Das muitas objeções a doutrinas cristãs, cinco devem ser examinadas como as mais influentes: doutrinas freqüentemente são consideradas (1) irrelevantes, (2) sem sentido prático, (3) facciosas, (4) não-espirituais e (5) incompreensíveis. À medida em que adequadamente respondemos a essas questões, a importância das doutrinas pode ser melhor demonstrada.
A Relevância da Doutrina
No pensamento popular, doutrinas têm a ver com assuntos insignificantes, irrelevantes para a maioria das pessoas. Apesar disso, a doutrina cristã é extremamente relevante a todas as pessoas. As doutrinas cristãs (i.e., os ensinamentos das Escrituras) apresentam respostas às questões mais fundamentais da vida – questões como “quem é Deus?”, “quem somos nós?” e “por que estamos aqui?” (Sl. 8:3-8; Hb. 11:6). A maneira pela qual respondemos a essas perguntas influencia decisivamente a maneira como vivemos. Ao ignorá-las, vivemos nossas vidas alegremente inconscientes do que é realmente importante.

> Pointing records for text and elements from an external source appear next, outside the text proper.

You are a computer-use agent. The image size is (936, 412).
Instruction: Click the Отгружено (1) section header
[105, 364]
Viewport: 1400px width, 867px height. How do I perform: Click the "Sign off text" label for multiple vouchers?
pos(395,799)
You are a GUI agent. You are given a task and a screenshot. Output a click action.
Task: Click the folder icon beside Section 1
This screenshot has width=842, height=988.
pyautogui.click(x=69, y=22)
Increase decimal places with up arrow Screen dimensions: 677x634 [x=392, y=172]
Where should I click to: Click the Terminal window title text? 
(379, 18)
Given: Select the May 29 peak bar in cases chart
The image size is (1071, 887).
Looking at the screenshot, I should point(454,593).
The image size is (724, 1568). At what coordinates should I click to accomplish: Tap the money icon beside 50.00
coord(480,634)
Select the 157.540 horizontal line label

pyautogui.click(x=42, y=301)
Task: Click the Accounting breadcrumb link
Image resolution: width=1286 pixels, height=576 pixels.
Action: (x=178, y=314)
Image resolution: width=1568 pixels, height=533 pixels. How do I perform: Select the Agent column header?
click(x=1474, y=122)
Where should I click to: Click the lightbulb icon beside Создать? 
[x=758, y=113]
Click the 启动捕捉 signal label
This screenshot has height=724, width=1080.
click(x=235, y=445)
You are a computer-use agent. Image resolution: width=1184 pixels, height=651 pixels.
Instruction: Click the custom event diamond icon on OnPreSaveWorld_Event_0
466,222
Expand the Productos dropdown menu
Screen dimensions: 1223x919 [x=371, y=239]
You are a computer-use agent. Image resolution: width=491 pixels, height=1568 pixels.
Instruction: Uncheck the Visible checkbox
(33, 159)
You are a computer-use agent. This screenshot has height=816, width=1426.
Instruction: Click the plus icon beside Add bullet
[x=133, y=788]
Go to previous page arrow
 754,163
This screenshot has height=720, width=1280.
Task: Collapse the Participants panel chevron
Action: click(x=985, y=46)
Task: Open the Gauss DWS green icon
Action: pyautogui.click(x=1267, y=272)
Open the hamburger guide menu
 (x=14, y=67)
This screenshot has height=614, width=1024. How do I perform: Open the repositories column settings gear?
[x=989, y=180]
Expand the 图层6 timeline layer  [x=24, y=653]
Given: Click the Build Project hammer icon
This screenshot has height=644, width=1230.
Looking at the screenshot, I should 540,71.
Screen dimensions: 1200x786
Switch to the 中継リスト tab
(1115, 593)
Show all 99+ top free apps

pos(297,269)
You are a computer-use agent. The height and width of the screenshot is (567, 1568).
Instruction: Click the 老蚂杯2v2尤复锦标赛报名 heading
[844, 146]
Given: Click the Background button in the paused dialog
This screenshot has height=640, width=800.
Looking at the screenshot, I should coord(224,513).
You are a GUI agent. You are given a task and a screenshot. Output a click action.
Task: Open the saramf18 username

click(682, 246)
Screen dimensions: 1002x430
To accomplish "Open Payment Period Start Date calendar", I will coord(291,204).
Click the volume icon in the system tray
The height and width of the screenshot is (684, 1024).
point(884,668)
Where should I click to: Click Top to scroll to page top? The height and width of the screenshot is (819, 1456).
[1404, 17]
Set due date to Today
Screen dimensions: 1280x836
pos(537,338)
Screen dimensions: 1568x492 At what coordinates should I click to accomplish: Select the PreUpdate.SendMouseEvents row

Doutrinas são particularmente importantes porque, para que possa haver uma proclamação sã do evangelho, é necessário um entendimento correto do que é o evangelho, do que é a salvação, e de como a salvação é recebida (Gl. 1:6-9; 1 Tm. 4:16). Nada menos do que nosso destino eterno depende disso. Não estou com isso sugerindo que, para que possamos ser salvos, todos nós temos que nos tornar teólogos e peritos em todos os pontos doutrinários. Porém, a igreja como um todo tem de exercer grande cuidado ao proclamar o verdadeiro evangelho – e todo cristão tem sua responsabilidade. Terei mais a dizer sobre isso adiante.
É verdade que algumas questões doutrinárias são mais importante do que outras. Uma das funções mais cruciais da teologia cristã (e uma das mais negligenciadas) é separar o importante – e essencial – do menos importante e até mesmo irrelevante (cf. Rm. 14).
Desta maneira a doutrina, considerada propriamente, é muito relevante à vida humana e, portanto, a busca de sã doutrina deve ser o interesse de todos, pelo menos até certo ponto.
A Praticidade da Doutrina
É comum, atualmente, dizer-se que a prática é mais importante que a teoria – que ortopraxia (fazer corretamente) é mais importante que ortodoxia (acreditar corretamente). Mas essa afirmação é em si mesma uma teoria – algo que as pessoas pensam e por isso afirmam, e assim então tentam colocar em prática. O fato é que o que pensamos determina o que fazemos. Desta maneira, doutrina – algo que pensamos – afeta o que fazemos, e por isso tem grande importância prática.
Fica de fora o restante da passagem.